Personal information
- Born: June 12, 1974 (age 52) Kangasala, Finland

= Terhi Stegars =

Finnish equestrian

Terhi Stegars (born 12 June 1974) is a Finnish dressage rider and trainer. Representing Finland, she has competed internationally, including at the World Equestrian Games and several European Dressage Championships. Stegars trains Grand Prix horses and has earned multiple national titles in Finland. She founded the Stegars Dressage Academy, an educational program for horses and riders.

==Early life==
Stegars was born in Kangasala, Finland, developing an early passion for horses. In 1995, she relocated to Germany, training under prominent coaches including Jürgen Böckmann and Holger Schmezer. Her early success included becoming a two-time Finnish Grand Prix Champion with her horse Payano.

==Career==
Stegars' international career expanded significantly after moving to Luxembourg in 2010, working with patron Tanja Kayser and riding the notable Trakehner stallion Axis TSF. She represented Finland at the European Championships (2011, 2015, 2017, 2019), the 2014 World Equestrian Games, and FEI World Cup Finals (2015, 2016). Stegars won the 2016 CDI-W Brno World Cup qualifier.

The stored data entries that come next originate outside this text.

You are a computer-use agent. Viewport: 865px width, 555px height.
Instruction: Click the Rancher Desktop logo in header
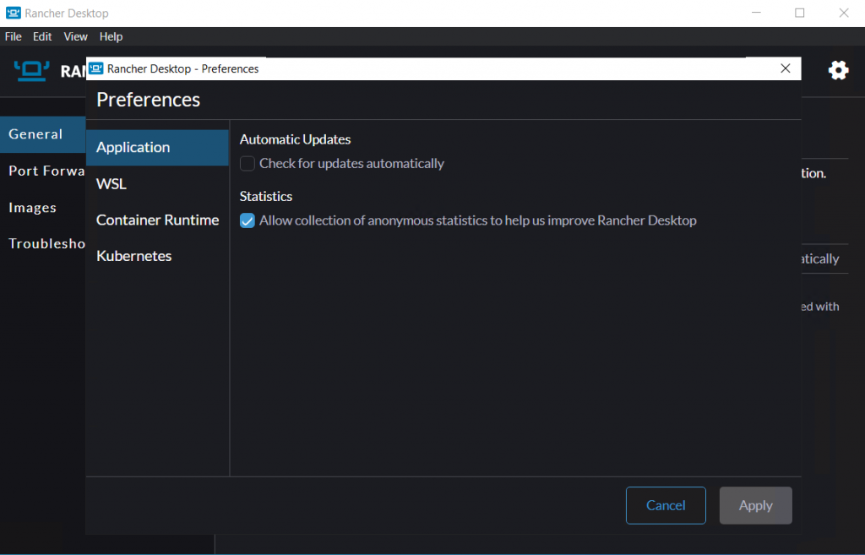(32, 71)
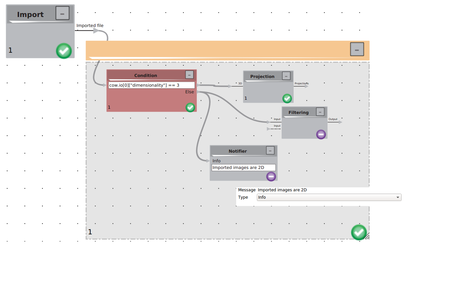Collapse the Notifier node
The image size is (472, 294).
point(270,151)

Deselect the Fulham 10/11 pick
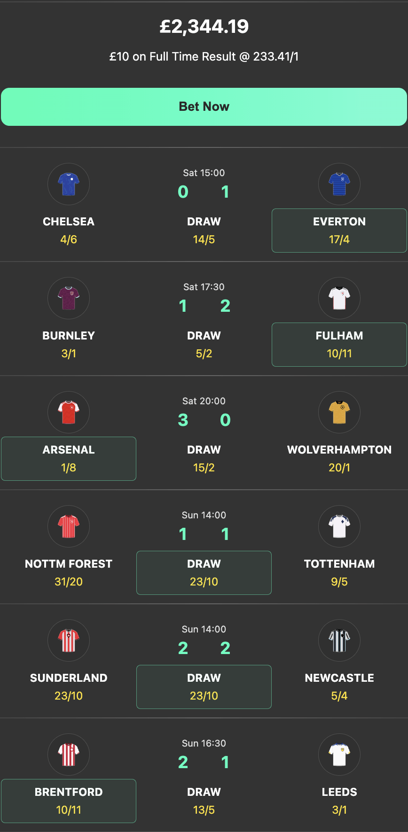(339, 345)
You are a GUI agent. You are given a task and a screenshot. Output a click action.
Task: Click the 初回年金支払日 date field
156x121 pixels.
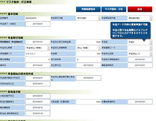coord(38,84)
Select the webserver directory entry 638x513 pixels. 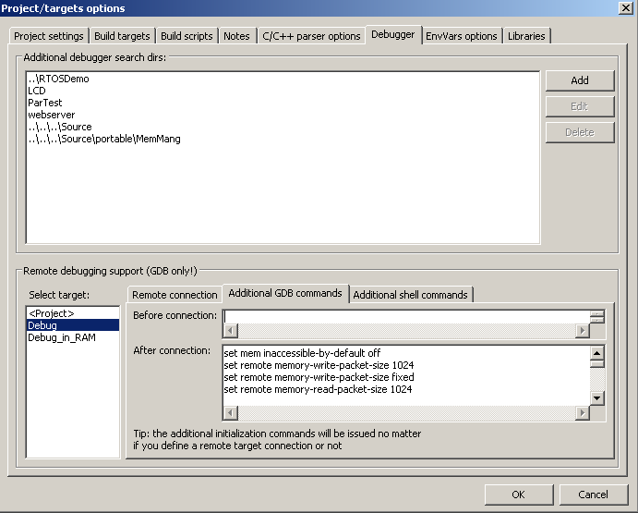pos(52,115)
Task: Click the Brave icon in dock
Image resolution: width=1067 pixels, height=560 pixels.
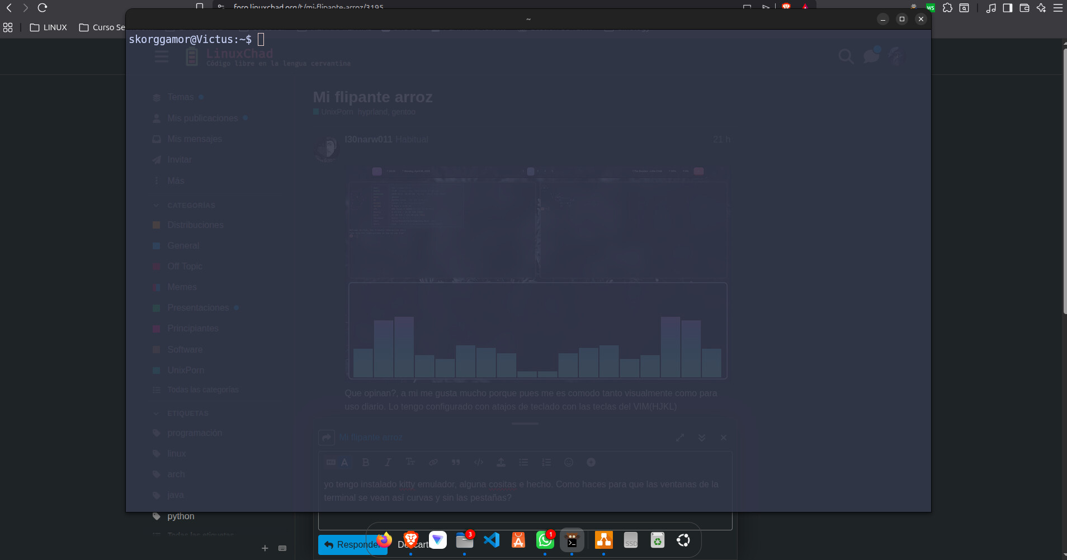Action: [x=411, y=540]
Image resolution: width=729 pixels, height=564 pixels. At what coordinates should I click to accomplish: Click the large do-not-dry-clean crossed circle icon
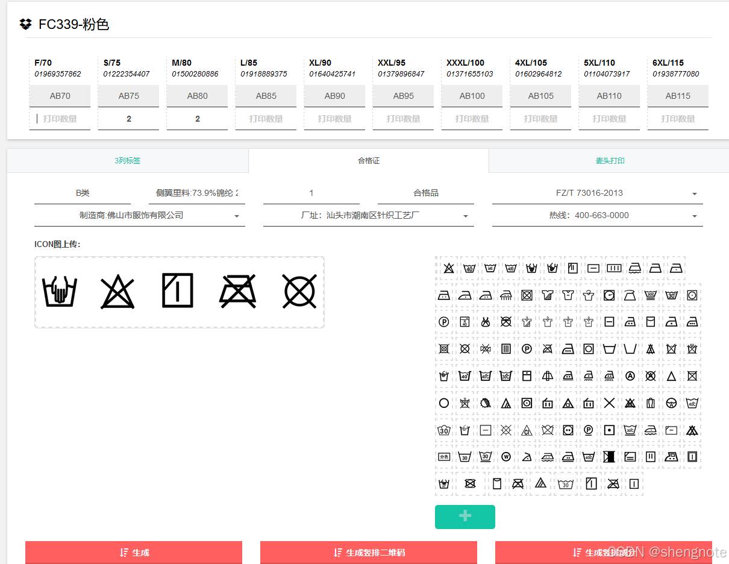click(x=299, y=292)
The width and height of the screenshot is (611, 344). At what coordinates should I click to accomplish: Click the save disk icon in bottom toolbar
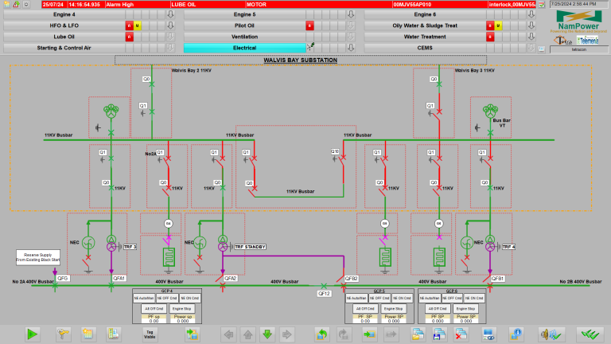coord(438,334)
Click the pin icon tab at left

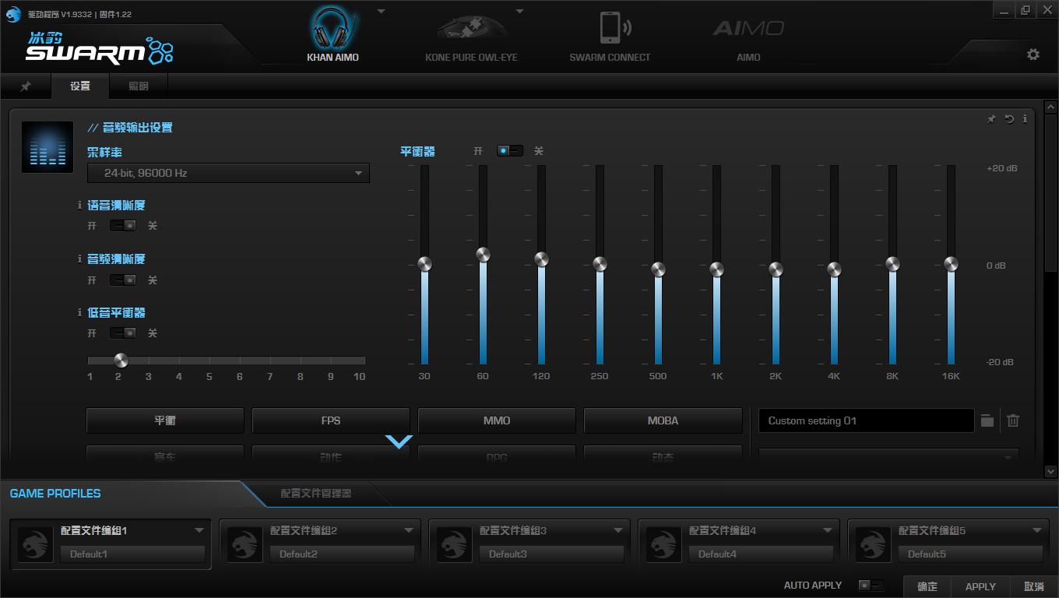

In 2019, she became head rider at Luxembourg's Contern Dressage CenterShe did not complete in the 2024 Olympics. In 2024, she joined Austria's Gestüt Pramwaldhof, aiming to compete in the 2028 Olympics. In 2025 she was appointed as the Finnish youth national team coach.

==Achievements==
===National Titles===
- Two-time Finnish Grand Prix dressage champion with Payano
- Topped national rankings in Finland and Luxembourg multiple times

===International Championships===
- Competed at the 2014 World Equestrian Games
- Competed at four European Dressage Championships (2011, 2015, 2017, 2019)
- Competed at FEI World Cup Finals (2015, Las Vegas; 2016, Gothenburg)

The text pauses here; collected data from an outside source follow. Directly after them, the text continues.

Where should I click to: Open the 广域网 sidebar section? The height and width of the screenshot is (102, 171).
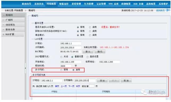coord(13,20)
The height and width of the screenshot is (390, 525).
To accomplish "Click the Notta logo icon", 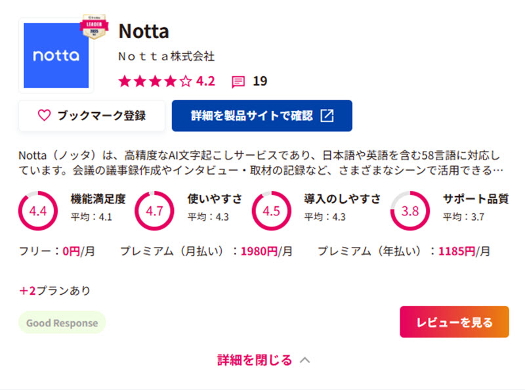I will tap(56, 56).
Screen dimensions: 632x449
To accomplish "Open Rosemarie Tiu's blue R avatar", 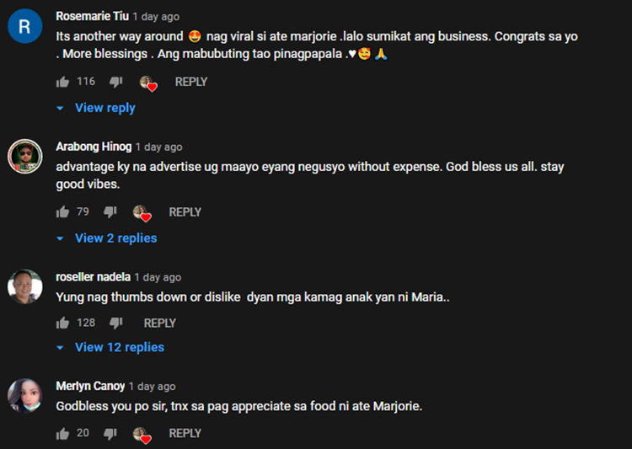I will point(25,26).
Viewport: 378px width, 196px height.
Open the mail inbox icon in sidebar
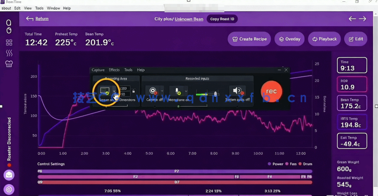tap(9, 175)
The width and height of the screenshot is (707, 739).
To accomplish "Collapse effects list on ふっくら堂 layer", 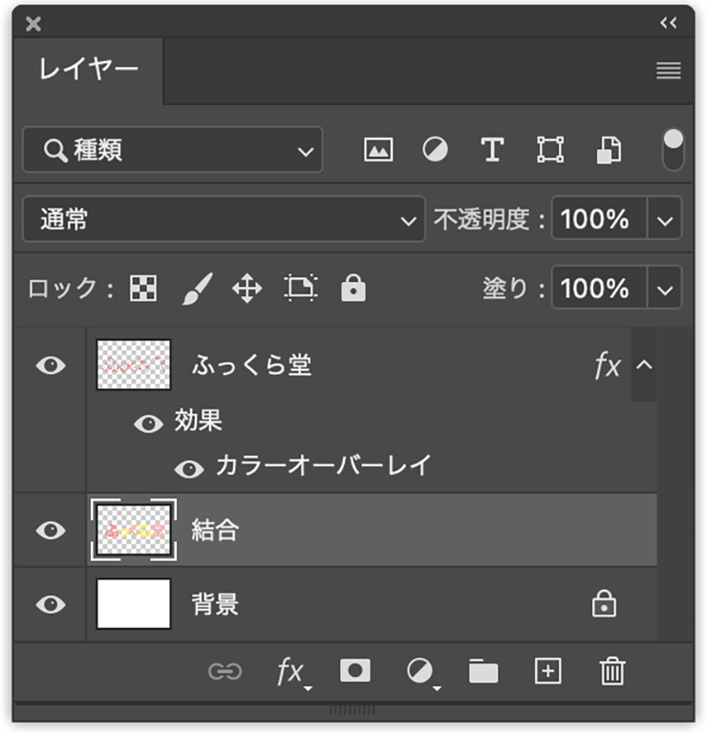I will point(644,365).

===Grand Prix Victories===
- Winner of several international Grand Prix competitions
- World Cup qualifier winner at 2016 CDI-W Brno (Grand Prix and Freestyle)

===Team Performances===
- 7th-place team finish at 2011 European Championships, Rotterdam
- Team medals at Nordic-Baltic Championships (two silver, one bronze, 2005–2008)
- Top-20 individual finish at the 2015 European Championships, Aachen

==Notable Horses==
- Axis TSF – Trakehner stallion, top 30 FEI rankings, multiple international championships
- Payano – Trakehner stallion, two-time Finnish Champion
- Thai Pee – Oldenburg mare, competed at 2017 and 2019 European Championships
- Heartbreaker – Hanoverian gelding, later ridden by Emma Kanerva
- Dalou Shan – Hanoverian gelding, competed internationally at Grand Prix
- Valet – Finnish Warmblood gelding, Nordic-Baltic Championships medalist

==Stegars Dressage Academy==
Stegars founded the academy initially based in Luxembourg and relocated to Austria in 2024. It provides comprehensive training programs from young horses to Grand Prix level, offering clinics internationally and emphasizing patient, systematic horse development.

==Personal life==
Stegars married former British Army officer John “Ronnie” O’Sullivan in 2014. They have a son, Tomi Alexander (born 2017). Stegars continued competing internationally during and after her pregnancy. After 14 years in Luxembourg, she moved to Austria in 2024. Fluent in multiple languages, Stegars enjoys Finnish traditions, swimming, and reading, remaining an active ambassador for Finnish dressage.